How COVID-19 vaccines work

Vaccines teach your immune system how to protect you from diseases. It is much safer for your immune system to learn how to protect you through vaccination than by getting COVID-19.

All vaccines are tested for safety and effectiveness before they can be used. The HSE only uses a vaccine if it meets high standards of safety and effectiveness.

COVID-19 vaccines do not contain the live virus that causes COVID-19. The vaccines cannot cause COVID-19.

The different types of COVID-19 vaccines used in Ireland are:

mRNA vaccines

The Pfizer/BioNTech and Moderna COVID-19 vaccines are both mRNA vaccines.

mRNA vaccines teach your body how to make a protein that will trigger an immune response, without using a live virus. After you get an mRNA vaccine, your body makes antibodies that help fight the infection if a virus enters your body in the future.

Researchers have been studying and working with mRNA vaccines for decades.

Viral vector vaccines

The AstraZeneca and Janssen COVID-19 vaccines are both viral vector vaccines.

Viral vector vaccines are like messengers. They use a weakened version of a different virus to deliver instructions to cells in your body. Your body then makes antibodies that help fight the infection if the COVID-19 virus enters your body in the future.

Hundreds of scientific studies of viral vector vaccines have been done and published around the world. Some vaccines recently used for Ebola outbreaks have used viral vector technology. Other studies have focused on viral vector vaccines against Zika, flu, and HIV.

Protein subunit vaccines

The Novavax COVID-19 vaccine is a protein subunit vaccine.

The vaccine contains a version of a protein found on the surface of the virus that causes COVID-19. It also contains an adjuvant (ingredient) to help strengthen the immune responses to the vaccine.
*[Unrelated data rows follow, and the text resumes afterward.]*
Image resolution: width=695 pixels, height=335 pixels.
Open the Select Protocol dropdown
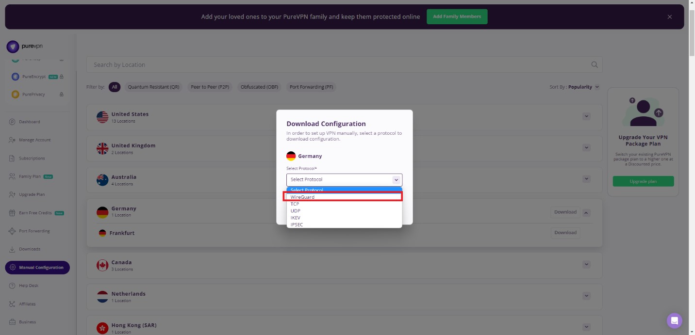click(344, 179)
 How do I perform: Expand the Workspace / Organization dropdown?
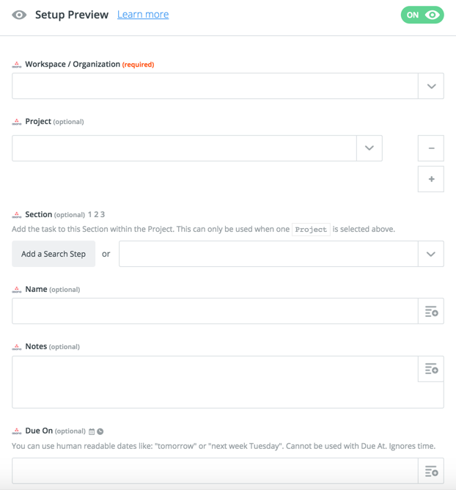(x=431, y=87)
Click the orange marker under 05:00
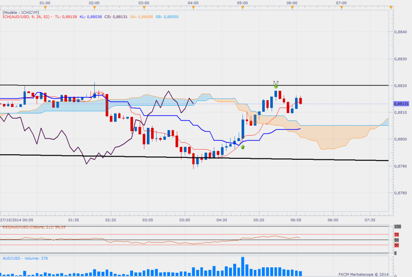412x277 pixels. (242, 8)
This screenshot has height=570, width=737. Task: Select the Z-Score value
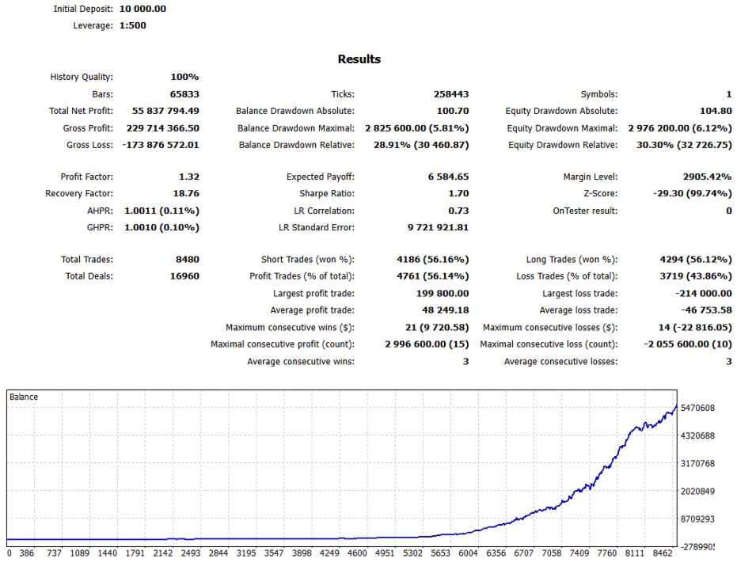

By getting this vaccine, your body makes antibodies that help fight the infection if the COVID-19 virus enters your body in the future.

It works in a very similar way to the hepatitis B vaccine.

Which vaccine type is best

All COVID-19 vaccines reduce your risk of getting COVID-19 and protect you from serious complications of the illness.

The mRNA vaccines have been given to millions of people around the world during the pandemic including pregnant women and children. mRNA vaccines are the recommended vaccines for the first round of vaccination, for the additional dose in people with a weak immune system and for a booster dose.

But some people may not be able to get an mRNA vaccine, or may not want to. For example, if you are allergic to polyethylene glycol (PEG), an ingredient in the mRNA vaccines. In these cases, you may want to get another type of COVID-19 vaccine that does not contain PEG. This includes the Novavax vaccine.